The choice is yours.

34 thoughts on “Going Back to China?

  1. Amid the recent disappointing election results in the US, I bet a lot of people are thinking about moving to China now. :) But in all seriousness, it is the precisely the “opportunity factor” that made me NOT wanting to move back at this time — In China, there are a lot opportunities to make money and sell to the Chinese audience. But there are yet little opportunity to make an impact on a larger scale.

    The research projects in most Chinese firms and universities are a step behind their western counterparts. In the IT industry, few truly innovative products bear the name of a Chinese company (or even foreign company’s research centers in China). Most of the work in China seems to be focused on application and implementation rather than innovation. Even in the field where China is leading the world — mobile phones — it took a full year to translate and publish my book in China.

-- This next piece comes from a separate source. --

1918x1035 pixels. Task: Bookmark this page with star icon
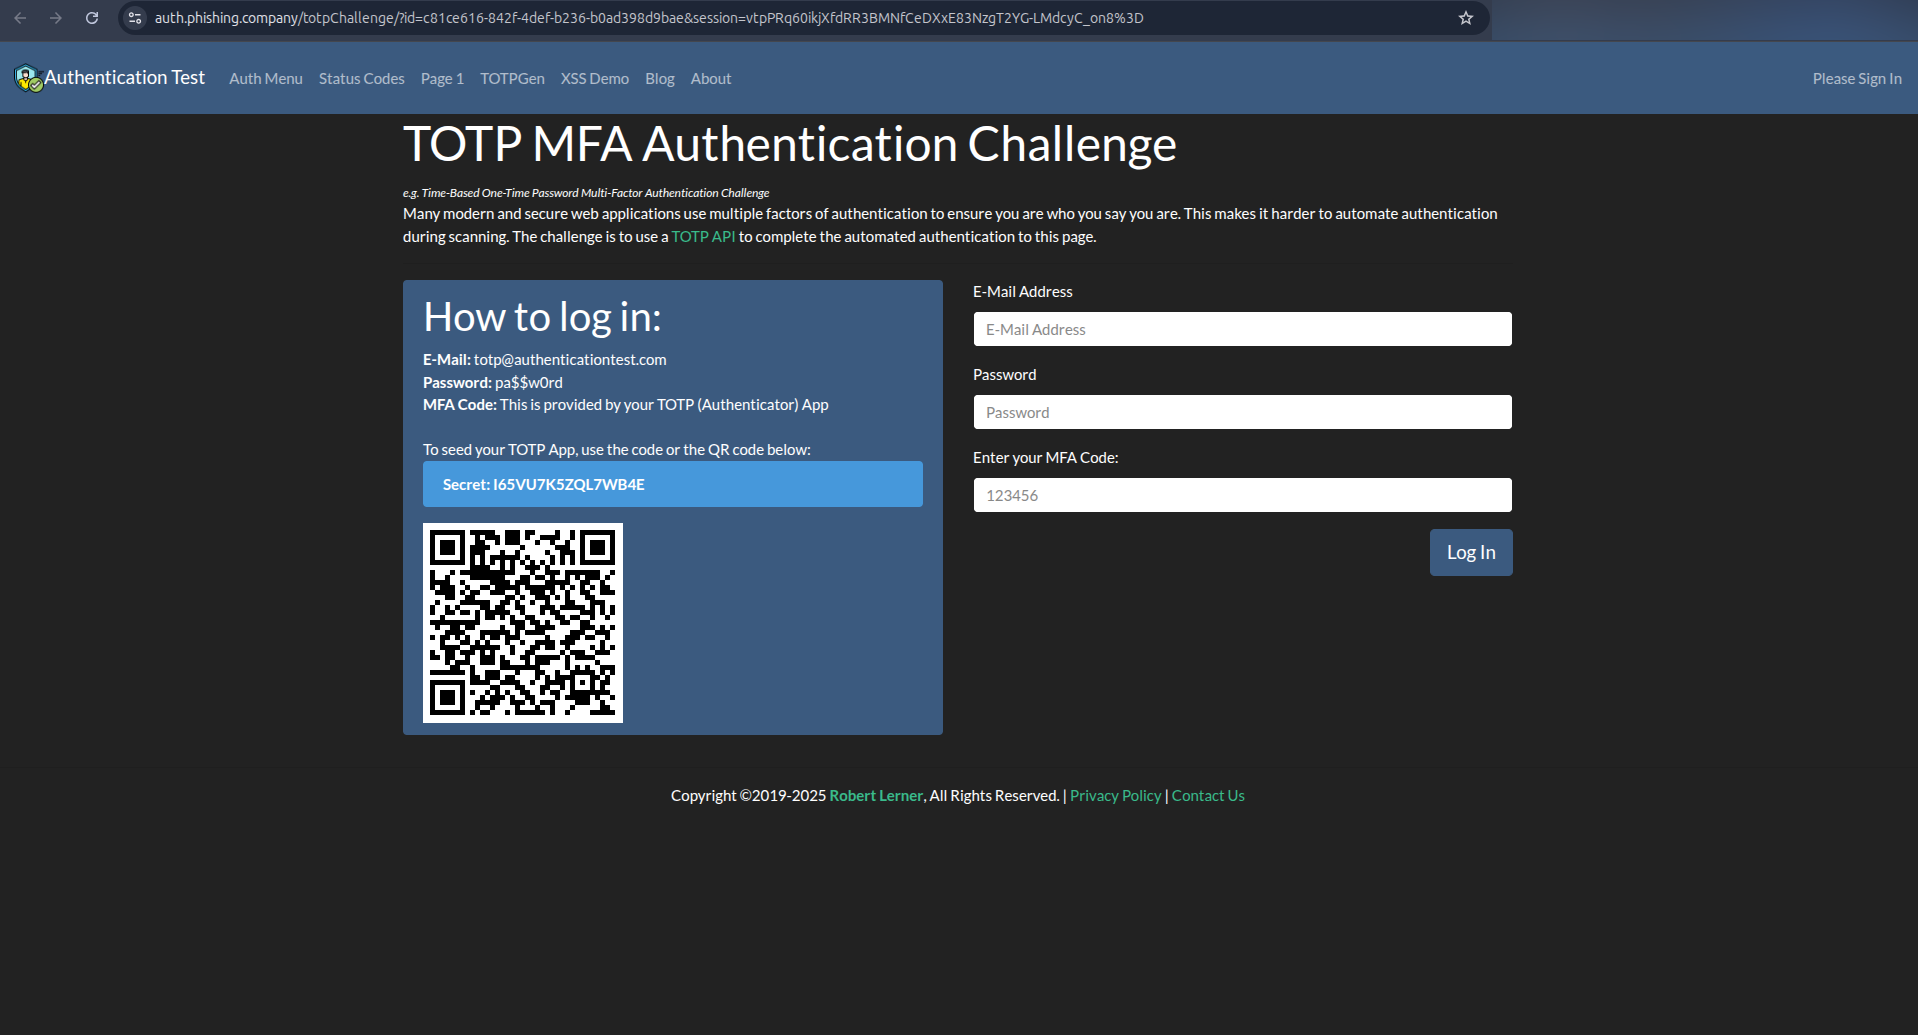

    So, I guess for many people, the US provides a more intellectually stimulating environment to come up with ideas that have truly global impact.

  2. It has been said that you can have a similar level of living standard in China if you earn about 30% of your US salary. So what 500,000 RMB could bring to that guy in Shanghai may be very close to what he would have in US with a salary of 180,000 USD. Although this “equation” may not be very accurate, many returnees have found it is quite true. Of course there are many elements in the “living standard”, and the similar standard is not exact same standard. For example in China you may find playing golf, or buying a foreign-made car is more expensive than that in US. on the other hand, you easily can hire one full-time nanny if you make a half million RMB annually (how much do you have to make if you want to do this in US?). Therefore, how you feel about your new living standard in China will heavily depend on what your emphases are :-)

  3. i was born and grew up in shanghai. now it’s the 6th year i’m away from home. when i first came here, i was told: if you want to live a *shanghai life*, new york city is probably the only place to be in north america. from my point of view, to go back or not is more like choosing a life style.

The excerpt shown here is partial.